What follows is a set of records; give them all back exactly.
++++ SUPPLIED MATERIAL ++++
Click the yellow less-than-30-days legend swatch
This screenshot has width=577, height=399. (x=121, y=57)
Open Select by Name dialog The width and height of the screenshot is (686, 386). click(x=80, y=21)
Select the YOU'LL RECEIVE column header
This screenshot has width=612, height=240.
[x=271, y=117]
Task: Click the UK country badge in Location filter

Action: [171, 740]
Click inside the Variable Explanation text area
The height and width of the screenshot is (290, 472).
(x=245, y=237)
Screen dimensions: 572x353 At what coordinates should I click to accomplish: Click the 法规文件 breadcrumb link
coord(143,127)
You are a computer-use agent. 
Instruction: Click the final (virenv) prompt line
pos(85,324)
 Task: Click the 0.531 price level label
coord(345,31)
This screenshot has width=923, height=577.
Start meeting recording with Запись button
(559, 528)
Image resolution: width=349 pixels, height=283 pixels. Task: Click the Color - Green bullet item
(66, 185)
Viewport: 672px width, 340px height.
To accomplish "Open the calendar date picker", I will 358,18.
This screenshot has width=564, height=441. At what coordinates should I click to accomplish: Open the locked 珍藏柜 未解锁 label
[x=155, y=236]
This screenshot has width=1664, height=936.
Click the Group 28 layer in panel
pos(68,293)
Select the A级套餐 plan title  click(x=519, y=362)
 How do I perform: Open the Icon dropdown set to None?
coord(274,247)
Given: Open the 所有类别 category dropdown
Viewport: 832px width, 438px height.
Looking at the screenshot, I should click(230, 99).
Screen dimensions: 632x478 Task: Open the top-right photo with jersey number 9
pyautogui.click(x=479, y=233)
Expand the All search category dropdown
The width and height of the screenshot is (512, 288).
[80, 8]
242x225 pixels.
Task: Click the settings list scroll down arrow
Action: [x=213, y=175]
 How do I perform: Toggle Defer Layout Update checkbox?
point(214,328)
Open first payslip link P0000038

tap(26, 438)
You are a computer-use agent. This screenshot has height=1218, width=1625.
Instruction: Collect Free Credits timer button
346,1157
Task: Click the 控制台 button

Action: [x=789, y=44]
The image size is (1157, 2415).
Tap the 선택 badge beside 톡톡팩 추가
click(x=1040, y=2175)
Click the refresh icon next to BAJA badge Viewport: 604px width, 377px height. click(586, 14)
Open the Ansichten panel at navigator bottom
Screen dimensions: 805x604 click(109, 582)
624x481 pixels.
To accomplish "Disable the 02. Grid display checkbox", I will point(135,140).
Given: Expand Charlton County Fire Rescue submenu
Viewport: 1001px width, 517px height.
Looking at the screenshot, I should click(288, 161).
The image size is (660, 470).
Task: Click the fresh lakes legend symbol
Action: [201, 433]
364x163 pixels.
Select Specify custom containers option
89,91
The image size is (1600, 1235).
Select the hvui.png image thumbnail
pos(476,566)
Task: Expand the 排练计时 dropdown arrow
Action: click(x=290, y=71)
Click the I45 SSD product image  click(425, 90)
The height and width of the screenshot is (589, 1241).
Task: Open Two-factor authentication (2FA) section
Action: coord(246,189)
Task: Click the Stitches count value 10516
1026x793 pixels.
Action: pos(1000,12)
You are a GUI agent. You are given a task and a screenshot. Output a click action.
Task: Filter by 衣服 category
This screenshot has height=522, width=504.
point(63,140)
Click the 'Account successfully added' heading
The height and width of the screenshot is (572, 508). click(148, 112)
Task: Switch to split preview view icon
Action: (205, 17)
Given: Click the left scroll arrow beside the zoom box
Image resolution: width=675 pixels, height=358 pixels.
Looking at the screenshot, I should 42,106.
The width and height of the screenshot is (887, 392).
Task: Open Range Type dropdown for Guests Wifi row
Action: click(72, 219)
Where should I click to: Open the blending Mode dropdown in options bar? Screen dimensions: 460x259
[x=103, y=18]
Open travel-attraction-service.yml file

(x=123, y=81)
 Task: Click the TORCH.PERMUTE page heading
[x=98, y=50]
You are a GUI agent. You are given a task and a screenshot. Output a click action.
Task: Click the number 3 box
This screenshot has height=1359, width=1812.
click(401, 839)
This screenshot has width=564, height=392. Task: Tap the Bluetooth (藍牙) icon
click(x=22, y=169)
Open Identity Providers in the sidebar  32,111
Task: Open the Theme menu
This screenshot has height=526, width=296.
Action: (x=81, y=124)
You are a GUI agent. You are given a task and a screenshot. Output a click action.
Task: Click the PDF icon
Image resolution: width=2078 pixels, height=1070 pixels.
++++
TASK ANSWER:
Click the yellow less-than-30-days legend swatch
This screenshot has width=577, height=399. (x=121, y=57)
Open Select by Name dialog The width and height of the screenshot is (686, 386). click(x=80, y=21)
Select the YOU'LL RECEIVE column header
This screenshot has width=612, height=240.
[x=271, y=117]
Task: Click the UK country badge in Location filter

Action: [171, 740]
Click inside the Variable Explanation text area
The height and width of the screenshot is (290, 472).
(x=245, y=237)
Screen dimensions: 572x353 At what coordinates should I click to accomplish: Click the 法规文件 breadcrumb link
coord(143,127)
You are a computer-use agent. 
Instruction: Click the final (virenv) prompt line
pos(85,324)
 Task: Click the 0.531 price level label
coord(345,31)
This screenshot has width=923, height=577.
Start meeting recording with Запись button
(559, 528)
Image resolution: width=349 pixels, height=283 pixels. Task: Click the Color - Green bullet item
(66, 185)
Viewport: 672px width, 340px height.
To accomplish "Open the calendar date picker", I will 358,18.
This screenshot has width=564, height=441. At what coordinates should I click to accomplish: Open the locked 珍藏柜 未解锁 label
[x=155, y=236]
This screenshot has width=1664, height=936.
Click the Group 28 layer in panel
pos(68,293)
Select the A级套餐 plan title  click(x=519, y=362)
 How do I perform: Open the Icon dropdown set to None?
coord(274,247)
Given: Open the 所有类别 category dropdown
Viewport: 832px width, 438px height.
Looking at the screenshot, I should click(230, 99).
Screen dimensions: 632x478 Task: Open the top-right photo with jersey number 9
pyautogui.click(x=479, y=233)
Expand the All search category dropdown
The width and height of the screenshot is (512, 288).
[80, 8]
242x225 pixels.
Task: Click the settings list scroll down arrow
Action: [x=213, y=175]
 How do I perform: Toggle Defer Layout Update checkbox?
point(214,328)
Open first payslip link P0000038

tap(26, 438)
You are a computer-use agent. This screenshot has height=1218, width=1625.
Instruction: Collect Free Credits timer button
346,1157
Task: Click the 控制台 button

Action: [x=789, y=44]
The image size is (1157, 2415).
Tap the 선택 badge beside 톡톡팩 추가
click(x=1040, y=2175)
Click the refresh icon next to BAJA badge Viewport: 604px width, 377px height. click(586, 14)
Open the Ansichten panel at navigator bottom
Screen dimensions: 805x604 click(109, 582)
624x481 pixels.
To accomplish "Disable the 02. Grid display checkbox", I will point(135,140).
Given: Expand Charlton County Fire Rescue submenu
Viewport: 1001px width, 517px height.
Looking at the screenshot, I should click(288, 161).
The image size is (660, 470).
Task: Click the fresh lakes legend symbol
Action: [201, 433]
364x163 pixels.
Select Specify custom containers option
89,91
The image size is (1600, 1235).
Select the hvui.png image thumbnail
pos(476,566)
Task: Expand the 排练计时 dropdown arrow
Action: click(x=290, y=71)
Click the I45 SSD product image  click(425, 90)
The height and width of the screenshot is (589, 1241).
Task: Open Two-factor authentication (2FA) section
Action: coord(246,189)
Task: Click the Stitches count value 10516
1026x793 pixels.
Action: pos(1000,12)
You are a GUI agent. You are given a task and a screenshot. Output a click action.
Task: Filter by 衣服 category
This screenshot has height=522, width=504.
point(63,140)
Click the 'Account successfully added' heading
The height and width of the screenshot is (572, 508). click(148, 112)
Task: Switch to split preview view icon
Action: (205, 17)
Given: Click the left scroll arrow beside the zoom box
Image resolution: width=675 pixels, height=358 pixels.
Looking at the screenshot, I should 42,106.
The width and height of the screenshot is (887, 392).
Task: Open Range Type dropdown for Guests Wifi row
Action: click(72, 219)
Where should I click to: Open the blending Mode dropdown in options bar? Screen dimensions: 460x259
[x=103, y=18]
Open travel-attraction-service.yml file

(x=123, y=81)
 Task: Click the TORCH.PERMUTE page heading
[x=98, y=50]
You are a GUI agent. You are given a task and a screenshot. Output a click action.
Task: Click the number 3 box
This screenshot has height=1359, width=1812.
click(401, 839)
This screenshot has width=564, height=392. Task: Tap the Bluetooth (藍牙) icon
click(x=22, y=169)
Open Identity Providers in the sidebar  32,111
Task: Open the Theme menu
This screenshot has height=526, width=296.
Action: (x=81, y=124)
You are a GUI agent. You are given a task and a screenshot. Output a click action.
Task: Click the PDF icon
Image resolution: width=2078 pixels, height=1070 pixels.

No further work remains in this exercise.